The report looked at 1.2 million American households in different income and demographic groups that received tax refunds in 2016, and found the 60% increase is linked primarily to people that had been putting off payments until they received their refund. Researchers found it to be a common approach among younger people, women and people with lower income.
However, scheduling healthcare payments around tax refunds every spring could jeopardize Americans’ financial health, Diana Farrell, president and CEO of JPMorgan Chase Institute, wrote in CNN Money. “It also poses problems for Americans’ physical health, because those who rely on this cash infusion to afford health care are likely to delay care,” she warns.
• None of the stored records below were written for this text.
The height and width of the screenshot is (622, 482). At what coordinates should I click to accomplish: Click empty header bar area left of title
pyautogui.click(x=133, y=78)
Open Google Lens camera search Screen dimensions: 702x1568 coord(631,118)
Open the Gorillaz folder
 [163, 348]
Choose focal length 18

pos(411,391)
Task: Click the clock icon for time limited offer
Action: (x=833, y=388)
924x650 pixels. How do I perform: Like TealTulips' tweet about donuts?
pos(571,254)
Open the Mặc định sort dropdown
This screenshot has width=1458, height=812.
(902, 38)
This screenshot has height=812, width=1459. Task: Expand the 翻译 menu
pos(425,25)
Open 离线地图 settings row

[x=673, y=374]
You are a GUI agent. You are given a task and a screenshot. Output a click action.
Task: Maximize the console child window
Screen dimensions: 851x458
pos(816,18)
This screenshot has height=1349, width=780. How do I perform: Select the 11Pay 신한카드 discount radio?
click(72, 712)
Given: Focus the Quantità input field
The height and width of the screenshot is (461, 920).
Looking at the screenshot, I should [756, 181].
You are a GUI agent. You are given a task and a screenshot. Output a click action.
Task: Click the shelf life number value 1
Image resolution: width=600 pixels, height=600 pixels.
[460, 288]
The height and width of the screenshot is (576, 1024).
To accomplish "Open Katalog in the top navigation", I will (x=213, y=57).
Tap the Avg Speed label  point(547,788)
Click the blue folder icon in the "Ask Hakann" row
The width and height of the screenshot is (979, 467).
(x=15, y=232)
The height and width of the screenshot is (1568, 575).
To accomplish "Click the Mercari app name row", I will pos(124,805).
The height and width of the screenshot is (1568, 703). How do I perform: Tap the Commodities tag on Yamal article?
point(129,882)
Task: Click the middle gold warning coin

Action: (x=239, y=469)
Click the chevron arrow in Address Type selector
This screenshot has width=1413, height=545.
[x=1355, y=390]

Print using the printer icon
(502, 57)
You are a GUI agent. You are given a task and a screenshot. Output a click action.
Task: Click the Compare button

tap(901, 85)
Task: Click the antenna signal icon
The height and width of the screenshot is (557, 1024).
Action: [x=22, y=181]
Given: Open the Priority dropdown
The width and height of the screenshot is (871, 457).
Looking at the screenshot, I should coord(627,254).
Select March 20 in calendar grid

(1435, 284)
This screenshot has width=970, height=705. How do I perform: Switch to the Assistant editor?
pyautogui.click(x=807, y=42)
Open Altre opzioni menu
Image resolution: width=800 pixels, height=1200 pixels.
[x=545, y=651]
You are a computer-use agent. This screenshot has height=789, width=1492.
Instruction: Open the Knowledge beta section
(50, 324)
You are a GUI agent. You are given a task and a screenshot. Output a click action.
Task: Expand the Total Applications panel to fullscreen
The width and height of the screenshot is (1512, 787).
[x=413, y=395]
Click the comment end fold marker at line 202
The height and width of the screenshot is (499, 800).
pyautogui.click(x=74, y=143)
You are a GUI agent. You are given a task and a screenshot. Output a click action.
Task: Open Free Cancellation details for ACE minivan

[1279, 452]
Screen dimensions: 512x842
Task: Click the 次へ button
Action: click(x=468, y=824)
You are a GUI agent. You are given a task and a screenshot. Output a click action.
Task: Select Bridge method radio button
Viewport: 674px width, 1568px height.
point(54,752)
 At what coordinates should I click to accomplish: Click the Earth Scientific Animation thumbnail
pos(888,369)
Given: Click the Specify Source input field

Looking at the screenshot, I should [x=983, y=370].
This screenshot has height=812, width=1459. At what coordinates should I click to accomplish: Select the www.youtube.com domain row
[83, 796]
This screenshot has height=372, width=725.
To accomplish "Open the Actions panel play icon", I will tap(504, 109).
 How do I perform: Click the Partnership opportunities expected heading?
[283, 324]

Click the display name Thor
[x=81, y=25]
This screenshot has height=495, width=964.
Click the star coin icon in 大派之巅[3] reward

One possible solution suggested is periodic refund payments that would disperse returns throughout the year to prevent consumers from postponing dental visits, hospital visits, and in-person doctor appointments until the spring tax season. Additional flexibility could prevent consumers from putting off necessary care.
Meanwhile, patients’ out-of-pocket spending continues to grow as they take on more responsibility for the cost of their medical care. Average out-of-pocket costs rose 11% from $1,630 in the fourth quarter of 2016 to $1,813 in the fourth quarter of 2017, according to a recent TransUnion Healthcare analysis. At the same time, more Americans fear paying for their medical bills than becoming seriously ill.
For anyone involved in healthcare payments and the emerging “healthcare consumerism model,” these sorts of payment “blips” are going to be important to monitor.